Voci mostrate:
◆ ◆ ◆

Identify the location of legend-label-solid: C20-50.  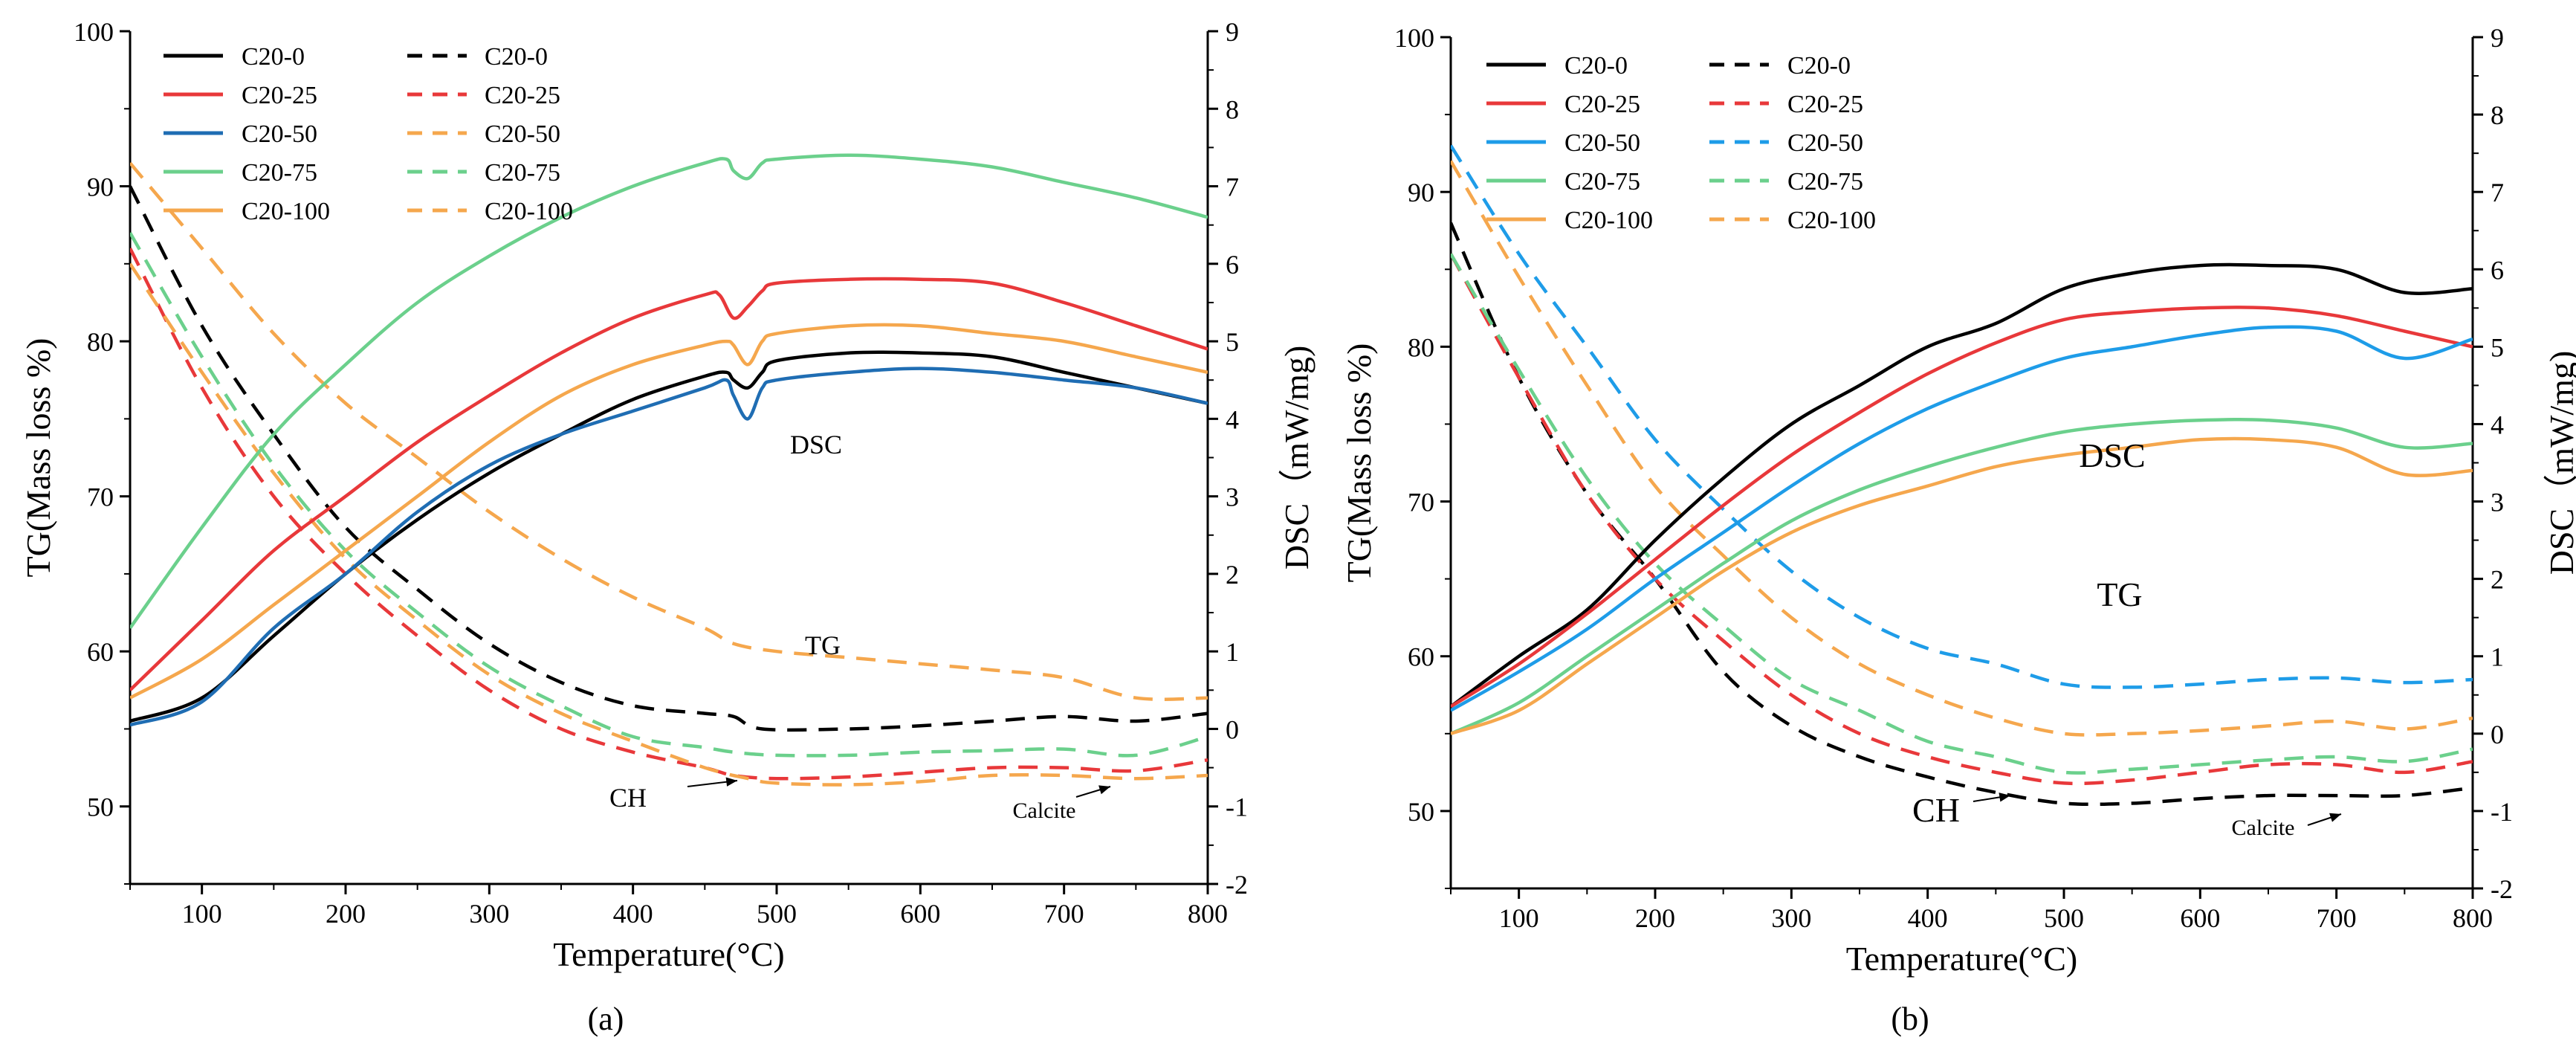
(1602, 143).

◆ ◆ ◆

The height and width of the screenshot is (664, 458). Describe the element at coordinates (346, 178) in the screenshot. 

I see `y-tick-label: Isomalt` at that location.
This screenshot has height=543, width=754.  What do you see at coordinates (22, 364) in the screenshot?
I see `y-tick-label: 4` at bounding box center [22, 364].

◆ ◆ ◆

Le tue istruzioni: Riscrivi il materiale cominciando dalla riga che contiene "Identify the location" e fermandoti dopo quella che contiene "(1602, 143).", richieste incluse, e trasla di -76 ogni numero delle coordinate nelle risposte. Lascia fuori le immagini.

Soluzione del problema:
Identify the location of legend-label-solid: C20-50.  
(1526, 67).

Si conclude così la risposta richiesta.